**** Passage provided ****

In 1998 — after a six-and-a-half-year dispute that included two long strikes, prolonged slowdown campaigns, spontaneous walkouts and numerous charges of unfair labor practices — workers at the world’s largest construction equipment manufacturer, Caterpillar, accepted a six-year contract with a permanent two-tier pay scale. Previous UAW contracts only had a “graduated” two-tier system that gave new hires top rate eventually. Twelve years later Caterpillar has become a one-tier company where attrition — the separation by retirement, death, discharge or voluntary quitting of higher paid employees — and concessions have brought everyone’s pay down to the lowest level.
The setback at Caterpillar had a domino effect. In 1999 Ford and General Motors spun off their parts divisions, creating two new but dependent companies, Visteon and Delphi. Later, with the cooperation of the UAW leadership, those companies were able to get workers to swallow two-tier. The same happened at American Axle, an earlier GM spinoff. At all three companies new hires’ pay was frozen at around $16.50 an hour.
In 2005, after the company declared bankruptcy, Delphi boss Steve Miller threatened to drive down the hourly rate for production workers to $12 or lower and all but eliminate pensions and benefits — and to close more than 20 plants. Fearful for their future, the majority of the higher seniority workers took retirement buyout packages.
Will struggle ignite over high profits, low wages?
By 2007 bottom tier workers were the majority at Delphi and voted for a one-tier contract that raised their pay but eliminated the higher pay scale. Later that year UAW members at Ford, GM and Chrysler agreed to their first two-tier contract — although a sizable minority voted no. In 2008, after a hard, three-month strike, American Axle workers making the higher rate took pay cuts in the range of $10 per hour.

**** Data shown ****

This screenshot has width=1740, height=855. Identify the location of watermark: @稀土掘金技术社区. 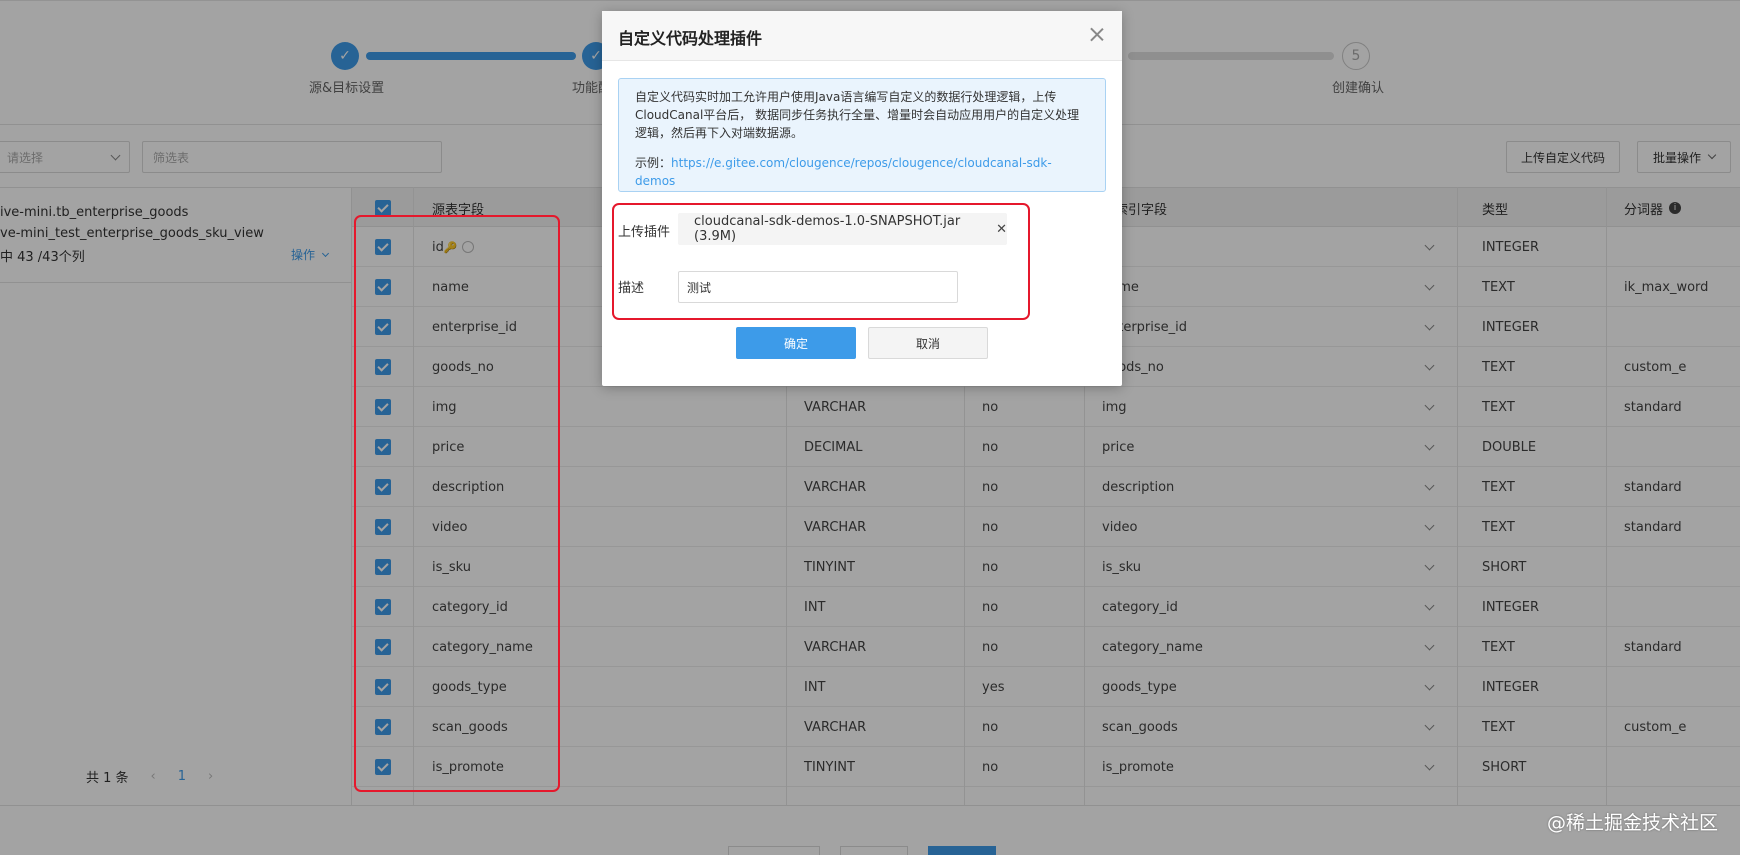
(1632, 823).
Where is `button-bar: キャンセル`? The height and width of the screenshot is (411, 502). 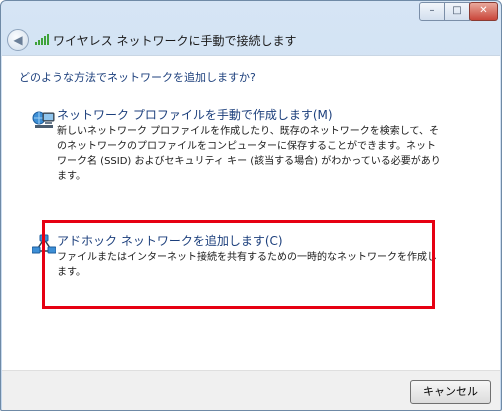 button-bar: キャンセル is located at coordinates (251, 390).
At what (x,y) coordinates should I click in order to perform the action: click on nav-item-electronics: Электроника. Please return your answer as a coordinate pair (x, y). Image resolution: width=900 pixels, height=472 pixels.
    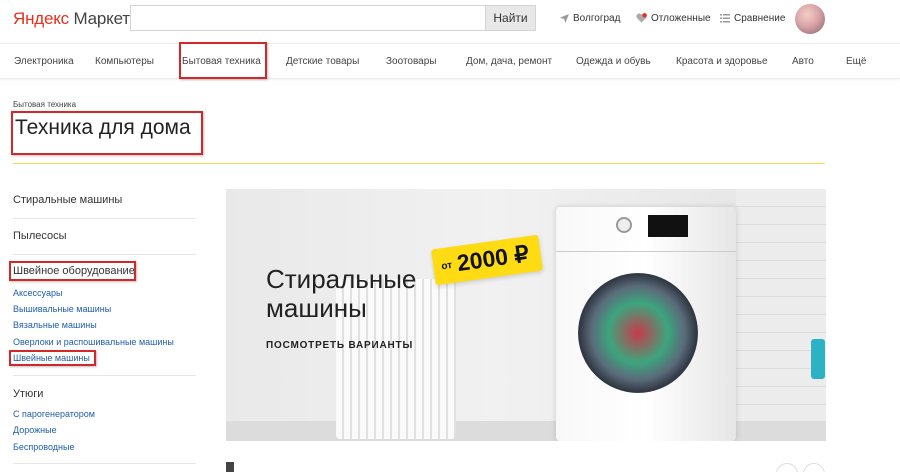
    Looking at the image, I should click on (44, 62).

****

Apply what you read>
1 - Extract the part of the passage on two-tier pay that begins at the words "In 2005, after" and stops after the words "of $10 per hour.".
2 - Copy the entries starting at the line that has "At what (x,y)" and stopping after the last line of the entries, leaving out the pictures.
The passage on two-tier pay and the entries are unrelated material.

Responses by task>
1 -
In 2005, after the company declared bankruptcy, Delphi boss Steve Miller threatened to drive down the hourly rate for production workers to $12 or lower and all but eliminate pensions and benefits — and to close more than 20 plants. Fearful for their future, the majority of the higher seniority workers took retirement buyout packages.
Will struggle ignite over high profits, low wages?
By 2007 bottom tier workers were the majority at Delphi and voted for a one-tier contract that raised their pay but eliminated the higher pay scale. Later that year UAW members at Ford, GM and Chrysler agreed to their first two-tier contract — although a sizable minority voted no. In 2008, after a hard, three-month strike, American Axle workers making the higher rate took pay cuts in the range of $10 per hour.

2 -
At what (x,y) coordinates should I click in order to perform the action: click on nav-item-electronics: Электроника. Please return your answer as a coordinate pair (x, y). Image resolution: width=900 pixels, height=472 pixels.
    Looking at the image, I should click on (44, 62).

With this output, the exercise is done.